Measurements of Molten Steel Surface Velocity and Effect of Stopper-rod Movement on Transient Multiphase Fluid Flow in Continuous Casting

抄録

Surface velocity of the molten steel in the mold is critical to final product quality during continuous casting of steel, and is one of the few flow parameters that can be measured in the plant to validate fluid flow models. Surface velocity was measured using two different sensors: Sub-meniscus Velocity Control (SVC) devices and nail dipping, to evaluate their performance, and to quantify surface velocities in a commercial steel caster under different casting speeds, argon gas fractions, and mold widths. A correlation between the height difference of the solidified lump on the nail and surface velocity is confirmed and extended. Reasonable agreement between the two sensing methods was obtained, both in trends and magnitudes for both time-averaged velocity and transient flows. Transient CFD models are applied to simulate multiphase flow of steel and gas bubbles in the Submerged Entry Nozzle (SEN) and mold and are validated with nail dipping measurements.
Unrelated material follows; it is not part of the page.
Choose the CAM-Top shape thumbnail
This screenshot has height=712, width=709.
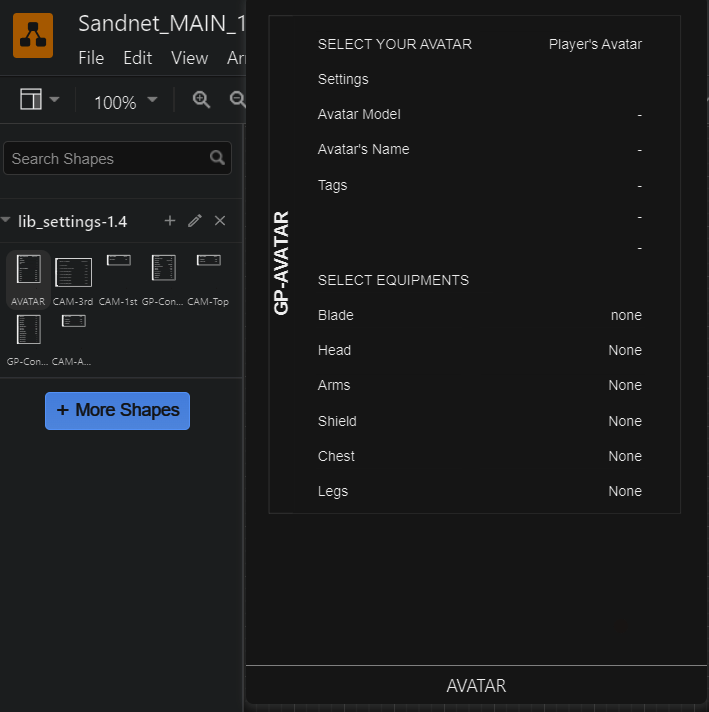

To obtain the transient inlet boundary conditions for the simulation, two semi-empirical models, a stopper-position-based model and a metal-level-based model, predict the liquid steel flow rate through the SEN based on recorded plant data. The model system was applied to study the effects of stopper rod movements on transient flow in the SEN and mold. Mold level fluctuations were calculated using a simple pressure method and compared with plant measurements. The results show that severe stopper rod movements cause significant disturbances of the meniscus level, which may cause slag entrapment, leading to sliver defects in the final product.